In a lovely—but challenging—description of the singers at the sea of glass (15:2ff.), Hoeksema declares:
They have been in the thickest of the battle. It was for them to live at the time of Antichrist in all his power and fullness. The honor and privilege to live at that time was in store for them. For thus it is in reality: it will be a time of special privilege for the people of God to live at the time of Antichrist. It is much rather a cause of longing and yearning, than of fear and trembling, for the people of God to live at that time. Is not a soldier in the battle honored by being in the thickest of the battle? And shall not the soldier of the kingdom of Christ by faith deem it an honor to be in the thickest of the fight against the power of Antichrist and to show that he fears nothing even though he be hated of all men and of all nations? And, therefore, it is a special honor to be deemed worthy to live at that time. God shall have His strongest children, His best forces, in the world at that last period. And, therefore, to belong to those picked forces of Christ in the world at the time of Antichrist shall be the greatest honor conceivable (p. 522).
One need not agree with Hoeksema’s commentary, or eschatology, in every detail. The strangest, and most objectionable, theory is his notion, repeated again and again in the commentary, that the remaining saints will be taken out of the world shortly before Christ’s coming and the end (see pp. 397; 509ff.; 535; 551; 600; 603; 605). The reason for this “Reformed rapture” is not that the saints must escape the great tribulation under Antichrist, for Hoeksema correctly teaches that the full fury of Antichrist will fall upon the true church and her faithful members. Rather, the reason is that the few remaining saints must escape the terrible judgments of God that will fall upon the world-kingdom of the beast immediately before the end.

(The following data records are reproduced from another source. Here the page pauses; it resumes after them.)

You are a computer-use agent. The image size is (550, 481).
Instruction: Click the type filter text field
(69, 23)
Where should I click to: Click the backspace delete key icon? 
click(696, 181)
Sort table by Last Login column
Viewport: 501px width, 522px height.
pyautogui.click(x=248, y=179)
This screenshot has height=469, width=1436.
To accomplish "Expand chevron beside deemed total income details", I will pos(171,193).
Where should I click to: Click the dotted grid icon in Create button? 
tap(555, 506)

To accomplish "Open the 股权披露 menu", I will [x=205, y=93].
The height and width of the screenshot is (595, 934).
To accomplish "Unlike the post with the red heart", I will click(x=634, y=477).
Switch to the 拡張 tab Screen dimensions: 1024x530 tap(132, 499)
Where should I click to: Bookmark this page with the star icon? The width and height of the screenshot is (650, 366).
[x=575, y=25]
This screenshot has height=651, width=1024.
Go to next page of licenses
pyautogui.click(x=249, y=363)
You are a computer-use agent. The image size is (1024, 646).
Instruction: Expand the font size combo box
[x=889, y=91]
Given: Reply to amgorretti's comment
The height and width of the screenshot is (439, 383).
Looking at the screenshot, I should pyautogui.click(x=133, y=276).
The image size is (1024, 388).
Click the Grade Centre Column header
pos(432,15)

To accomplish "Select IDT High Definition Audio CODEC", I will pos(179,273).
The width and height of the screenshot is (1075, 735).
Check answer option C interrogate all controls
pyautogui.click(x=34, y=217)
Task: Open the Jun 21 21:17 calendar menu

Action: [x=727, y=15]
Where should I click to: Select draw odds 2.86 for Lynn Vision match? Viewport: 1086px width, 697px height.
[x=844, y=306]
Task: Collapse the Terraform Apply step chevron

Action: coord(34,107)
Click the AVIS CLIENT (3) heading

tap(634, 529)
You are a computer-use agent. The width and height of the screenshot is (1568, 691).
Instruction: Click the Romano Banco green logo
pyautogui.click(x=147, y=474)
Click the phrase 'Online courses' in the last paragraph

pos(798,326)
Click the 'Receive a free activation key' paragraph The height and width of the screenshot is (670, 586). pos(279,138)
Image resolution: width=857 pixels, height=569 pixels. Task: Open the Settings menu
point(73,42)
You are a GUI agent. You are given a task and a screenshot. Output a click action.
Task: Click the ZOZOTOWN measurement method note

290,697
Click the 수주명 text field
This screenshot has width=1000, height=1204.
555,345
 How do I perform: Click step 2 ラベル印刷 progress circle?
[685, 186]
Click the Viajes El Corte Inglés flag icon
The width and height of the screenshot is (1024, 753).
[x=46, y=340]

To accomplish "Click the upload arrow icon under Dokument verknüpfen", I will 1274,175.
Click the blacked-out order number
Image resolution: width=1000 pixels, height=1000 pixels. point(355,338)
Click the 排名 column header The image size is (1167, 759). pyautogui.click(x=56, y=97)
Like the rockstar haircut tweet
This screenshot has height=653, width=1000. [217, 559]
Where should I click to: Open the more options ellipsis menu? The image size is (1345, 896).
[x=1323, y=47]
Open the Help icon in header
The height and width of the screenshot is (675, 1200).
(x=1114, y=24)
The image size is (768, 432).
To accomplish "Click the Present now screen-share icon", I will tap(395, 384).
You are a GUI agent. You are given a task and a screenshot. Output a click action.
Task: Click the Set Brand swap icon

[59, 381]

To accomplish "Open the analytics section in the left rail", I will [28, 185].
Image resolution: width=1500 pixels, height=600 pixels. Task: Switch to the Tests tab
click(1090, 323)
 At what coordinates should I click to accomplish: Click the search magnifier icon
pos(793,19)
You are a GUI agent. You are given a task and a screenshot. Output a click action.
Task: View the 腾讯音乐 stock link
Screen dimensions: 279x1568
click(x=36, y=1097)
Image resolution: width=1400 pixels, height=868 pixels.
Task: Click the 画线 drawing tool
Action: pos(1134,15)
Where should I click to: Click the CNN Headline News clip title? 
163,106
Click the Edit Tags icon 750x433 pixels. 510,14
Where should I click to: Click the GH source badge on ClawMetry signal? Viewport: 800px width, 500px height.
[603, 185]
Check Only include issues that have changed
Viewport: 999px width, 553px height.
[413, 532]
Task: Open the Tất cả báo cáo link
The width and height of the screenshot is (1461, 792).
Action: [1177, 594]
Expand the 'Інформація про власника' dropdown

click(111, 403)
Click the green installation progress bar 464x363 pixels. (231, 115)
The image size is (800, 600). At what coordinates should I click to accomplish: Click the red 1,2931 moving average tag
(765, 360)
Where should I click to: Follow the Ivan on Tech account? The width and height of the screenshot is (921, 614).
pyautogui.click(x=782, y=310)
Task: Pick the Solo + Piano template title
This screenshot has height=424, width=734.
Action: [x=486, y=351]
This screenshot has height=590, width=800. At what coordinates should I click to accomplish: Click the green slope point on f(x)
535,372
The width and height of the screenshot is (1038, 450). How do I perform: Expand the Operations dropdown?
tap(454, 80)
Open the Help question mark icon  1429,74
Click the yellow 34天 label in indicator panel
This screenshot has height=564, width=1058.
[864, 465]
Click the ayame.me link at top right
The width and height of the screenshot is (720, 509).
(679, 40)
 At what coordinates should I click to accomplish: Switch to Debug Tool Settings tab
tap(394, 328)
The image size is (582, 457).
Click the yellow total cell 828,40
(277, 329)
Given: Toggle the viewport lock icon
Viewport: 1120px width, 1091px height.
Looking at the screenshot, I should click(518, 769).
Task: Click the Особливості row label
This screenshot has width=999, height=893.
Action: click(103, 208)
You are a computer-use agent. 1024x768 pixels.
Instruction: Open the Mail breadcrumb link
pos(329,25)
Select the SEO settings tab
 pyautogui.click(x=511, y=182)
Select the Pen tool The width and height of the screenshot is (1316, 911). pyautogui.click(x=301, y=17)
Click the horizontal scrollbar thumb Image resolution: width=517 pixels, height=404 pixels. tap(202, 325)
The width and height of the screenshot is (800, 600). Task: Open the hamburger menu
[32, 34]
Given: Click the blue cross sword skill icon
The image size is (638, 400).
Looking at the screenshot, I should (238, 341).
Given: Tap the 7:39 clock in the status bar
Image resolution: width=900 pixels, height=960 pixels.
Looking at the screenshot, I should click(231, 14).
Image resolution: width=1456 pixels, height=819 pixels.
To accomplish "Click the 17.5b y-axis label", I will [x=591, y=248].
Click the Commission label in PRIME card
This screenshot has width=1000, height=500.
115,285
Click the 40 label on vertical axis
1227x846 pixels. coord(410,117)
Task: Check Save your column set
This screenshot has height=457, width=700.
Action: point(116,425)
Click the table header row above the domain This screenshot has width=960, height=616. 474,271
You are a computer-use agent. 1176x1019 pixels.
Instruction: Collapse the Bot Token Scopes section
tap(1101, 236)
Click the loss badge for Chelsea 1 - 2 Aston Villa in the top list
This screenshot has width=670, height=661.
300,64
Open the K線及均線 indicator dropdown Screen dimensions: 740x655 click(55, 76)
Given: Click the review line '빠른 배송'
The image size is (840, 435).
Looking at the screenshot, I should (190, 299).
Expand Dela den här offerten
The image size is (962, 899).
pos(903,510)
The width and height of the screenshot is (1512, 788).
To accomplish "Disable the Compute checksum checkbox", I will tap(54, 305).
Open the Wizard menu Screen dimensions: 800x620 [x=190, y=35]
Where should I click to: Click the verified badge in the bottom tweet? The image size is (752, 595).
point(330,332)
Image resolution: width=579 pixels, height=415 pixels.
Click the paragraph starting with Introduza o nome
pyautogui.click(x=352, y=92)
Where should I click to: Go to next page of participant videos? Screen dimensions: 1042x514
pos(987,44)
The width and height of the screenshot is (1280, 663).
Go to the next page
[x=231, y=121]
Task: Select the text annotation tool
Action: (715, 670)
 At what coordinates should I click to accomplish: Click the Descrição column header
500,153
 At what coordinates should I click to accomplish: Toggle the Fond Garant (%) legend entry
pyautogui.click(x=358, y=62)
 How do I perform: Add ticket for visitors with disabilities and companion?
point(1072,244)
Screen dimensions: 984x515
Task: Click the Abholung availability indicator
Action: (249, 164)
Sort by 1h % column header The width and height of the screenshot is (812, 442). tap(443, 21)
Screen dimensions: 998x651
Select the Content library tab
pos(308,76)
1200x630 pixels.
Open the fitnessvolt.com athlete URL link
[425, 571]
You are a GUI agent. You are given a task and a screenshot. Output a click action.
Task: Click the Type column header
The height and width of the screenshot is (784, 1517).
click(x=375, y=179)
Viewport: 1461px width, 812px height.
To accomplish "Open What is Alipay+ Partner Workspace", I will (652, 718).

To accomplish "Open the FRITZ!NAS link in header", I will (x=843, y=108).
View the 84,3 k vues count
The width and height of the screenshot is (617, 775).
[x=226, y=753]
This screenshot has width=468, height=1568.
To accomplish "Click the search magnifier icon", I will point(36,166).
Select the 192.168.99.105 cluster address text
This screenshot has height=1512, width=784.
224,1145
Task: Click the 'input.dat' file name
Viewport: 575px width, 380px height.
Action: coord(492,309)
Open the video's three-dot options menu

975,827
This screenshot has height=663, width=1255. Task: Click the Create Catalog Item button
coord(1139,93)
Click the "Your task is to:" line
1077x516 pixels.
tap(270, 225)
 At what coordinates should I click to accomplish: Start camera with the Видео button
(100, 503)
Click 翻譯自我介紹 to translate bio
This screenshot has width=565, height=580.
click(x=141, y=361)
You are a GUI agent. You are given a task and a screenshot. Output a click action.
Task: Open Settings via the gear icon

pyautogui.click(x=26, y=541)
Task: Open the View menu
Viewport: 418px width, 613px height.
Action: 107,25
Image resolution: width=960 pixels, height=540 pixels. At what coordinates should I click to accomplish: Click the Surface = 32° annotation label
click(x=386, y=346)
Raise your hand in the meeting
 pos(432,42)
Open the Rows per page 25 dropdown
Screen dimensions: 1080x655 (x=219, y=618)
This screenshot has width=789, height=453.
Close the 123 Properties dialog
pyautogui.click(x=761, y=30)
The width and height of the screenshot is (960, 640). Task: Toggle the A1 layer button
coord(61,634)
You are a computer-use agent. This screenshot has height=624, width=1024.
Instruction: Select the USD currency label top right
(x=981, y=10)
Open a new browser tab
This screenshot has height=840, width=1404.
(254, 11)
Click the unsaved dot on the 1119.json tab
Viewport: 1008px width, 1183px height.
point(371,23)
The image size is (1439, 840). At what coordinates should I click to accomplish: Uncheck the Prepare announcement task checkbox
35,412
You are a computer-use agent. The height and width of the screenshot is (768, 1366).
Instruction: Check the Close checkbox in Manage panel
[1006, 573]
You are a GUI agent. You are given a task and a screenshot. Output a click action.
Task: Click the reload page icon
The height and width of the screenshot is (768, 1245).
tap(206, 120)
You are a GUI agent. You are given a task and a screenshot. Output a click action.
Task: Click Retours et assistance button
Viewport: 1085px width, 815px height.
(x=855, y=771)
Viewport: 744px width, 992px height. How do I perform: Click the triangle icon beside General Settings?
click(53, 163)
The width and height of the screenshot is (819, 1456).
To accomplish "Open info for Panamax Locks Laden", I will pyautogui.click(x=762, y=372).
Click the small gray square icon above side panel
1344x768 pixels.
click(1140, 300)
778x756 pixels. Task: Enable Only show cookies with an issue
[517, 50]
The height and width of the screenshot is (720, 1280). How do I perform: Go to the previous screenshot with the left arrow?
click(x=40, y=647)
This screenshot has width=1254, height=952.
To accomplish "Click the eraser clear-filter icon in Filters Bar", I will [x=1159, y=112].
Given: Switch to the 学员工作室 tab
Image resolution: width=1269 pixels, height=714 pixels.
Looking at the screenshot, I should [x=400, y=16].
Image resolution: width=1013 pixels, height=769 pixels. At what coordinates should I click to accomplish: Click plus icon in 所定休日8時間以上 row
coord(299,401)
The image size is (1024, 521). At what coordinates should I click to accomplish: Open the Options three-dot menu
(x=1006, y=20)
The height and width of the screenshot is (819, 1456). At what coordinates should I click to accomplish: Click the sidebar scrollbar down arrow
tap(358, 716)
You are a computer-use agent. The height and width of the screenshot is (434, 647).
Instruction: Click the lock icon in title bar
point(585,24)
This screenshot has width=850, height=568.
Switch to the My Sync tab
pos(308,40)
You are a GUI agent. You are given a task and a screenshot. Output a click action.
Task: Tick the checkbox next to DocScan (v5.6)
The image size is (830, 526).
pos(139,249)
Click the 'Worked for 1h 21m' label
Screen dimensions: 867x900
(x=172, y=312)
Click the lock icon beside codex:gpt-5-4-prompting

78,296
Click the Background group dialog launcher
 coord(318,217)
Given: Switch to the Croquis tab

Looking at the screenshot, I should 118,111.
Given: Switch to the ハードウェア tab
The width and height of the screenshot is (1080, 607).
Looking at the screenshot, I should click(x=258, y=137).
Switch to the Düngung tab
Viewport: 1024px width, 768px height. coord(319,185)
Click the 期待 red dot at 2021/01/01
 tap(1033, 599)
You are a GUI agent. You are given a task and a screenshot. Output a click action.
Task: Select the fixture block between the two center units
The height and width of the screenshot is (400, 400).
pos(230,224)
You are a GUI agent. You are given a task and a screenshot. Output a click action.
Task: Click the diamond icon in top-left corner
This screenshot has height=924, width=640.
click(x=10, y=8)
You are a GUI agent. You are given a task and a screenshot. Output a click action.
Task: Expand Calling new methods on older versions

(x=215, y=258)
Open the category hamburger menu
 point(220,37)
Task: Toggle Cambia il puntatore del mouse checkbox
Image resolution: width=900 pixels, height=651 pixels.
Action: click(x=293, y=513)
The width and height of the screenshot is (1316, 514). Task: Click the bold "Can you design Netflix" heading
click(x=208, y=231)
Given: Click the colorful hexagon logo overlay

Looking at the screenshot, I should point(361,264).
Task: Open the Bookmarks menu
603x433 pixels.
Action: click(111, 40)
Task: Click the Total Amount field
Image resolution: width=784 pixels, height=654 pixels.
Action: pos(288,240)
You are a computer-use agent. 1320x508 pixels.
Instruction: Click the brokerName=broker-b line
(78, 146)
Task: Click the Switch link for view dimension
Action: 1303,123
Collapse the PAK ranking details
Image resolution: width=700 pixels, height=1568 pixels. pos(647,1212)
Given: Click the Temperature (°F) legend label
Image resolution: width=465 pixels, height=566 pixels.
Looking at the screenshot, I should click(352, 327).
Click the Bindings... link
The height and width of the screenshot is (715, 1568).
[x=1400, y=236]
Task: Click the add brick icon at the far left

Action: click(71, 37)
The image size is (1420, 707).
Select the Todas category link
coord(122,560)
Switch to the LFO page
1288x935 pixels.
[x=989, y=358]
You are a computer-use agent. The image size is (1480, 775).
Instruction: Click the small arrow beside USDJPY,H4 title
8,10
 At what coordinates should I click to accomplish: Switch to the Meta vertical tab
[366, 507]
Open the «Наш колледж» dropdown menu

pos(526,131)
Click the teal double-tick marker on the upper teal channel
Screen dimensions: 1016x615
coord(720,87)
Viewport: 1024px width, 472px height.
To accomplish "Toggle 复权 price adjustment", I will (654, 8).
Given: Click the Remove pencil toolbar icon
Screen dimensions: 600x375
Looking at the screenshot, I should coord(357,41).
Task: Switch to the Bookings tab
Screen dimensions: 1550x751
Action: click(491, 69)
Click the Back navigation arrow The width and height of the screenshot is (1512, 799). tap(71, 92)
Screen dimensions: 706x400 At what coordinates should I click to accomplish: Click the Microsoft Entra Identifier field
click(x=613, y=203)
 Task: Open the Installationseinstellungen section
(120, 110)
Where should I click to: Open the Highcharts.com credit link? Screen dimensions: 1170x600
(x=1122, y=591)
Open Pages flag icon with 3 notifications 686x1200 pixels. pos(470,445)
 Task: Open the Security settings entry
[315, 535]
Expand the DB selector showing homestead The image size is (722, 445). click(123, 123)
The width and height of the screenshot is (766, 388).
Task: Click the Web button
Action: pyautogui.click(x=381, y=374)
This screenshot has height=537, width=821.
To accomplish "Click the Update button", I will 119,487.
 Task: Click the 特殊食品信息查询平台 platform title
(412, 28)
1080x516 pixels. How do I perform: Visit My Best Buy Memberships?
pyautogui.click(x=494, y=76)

Nevertheless, this notion of God’s taking the church into heaven prior to the coming of Christ and the end is wrong and dangerous. I Corinthians 15:51ff. teaches that some elect believers will be in the world when Christ comes. The notion is dangerous because it compromises the Reformed repudiation of the bizarre fiction of premillennial dispensationalism. This danger is especially pronounced in that Hoeksema’s “rapture” includes the resurrection of the dead saints before the resurrection of the wicked some days, or months, later (p. 397).
The Reformed student of Scripture might also differ with Hoeksema’s exegesis ofDaniel 9, specifically the cutting off of Messiah according to verse 26. Hoeksema explains the 70 weeks as extending to the reign of Antichrist. The cutting off of Messiah is then the killing of the two witnesses of Revelation 11 (p. 396). But Daniel 9:24 has the 70 weeks terminating upon Messiah Himself, that is, the ministry on earth of Jesus Christ. Verse 26 does not refer to the persecution of the church under Antichrist, but to the death of Messiah on the cross.
Hoeksema has not spoken the last word on eschatology. In this aspect of biblical truth more than any other, there can and should be development today. This duty rests squarely and exclusively upon Reformed amillennialists.
But Hoeksema has spoken a sound, urgent, and rare word. He has spoken it in this commentary on Revelation, once again made available by the Reformed Free Publishing Association.
In this editorial, he will have the last word. The quotation is his explanation of the words, “And the Spirit and the bride say, Come,” inRevelation 22:17. What he says is timely at the beginning of a new year.
This [is] … the spontaneous response of the bride. For the bride receives a picture of the glory of the Bridegroom and of the time when she shall always be with Him. She is conscious all the more, through the prophecy of this book, of her present misery, of her tribulation which she must and does suffer in the midst of the world. She is conscious of her present separation. She is conscious of her sinfulness. And when, through the words of the book of this prophecy, she looks at the glory which shall be revealed to her, she calls out, under the influence of the Spirit of the Bridegroom, “Come; yea, come, Lord Jesus!”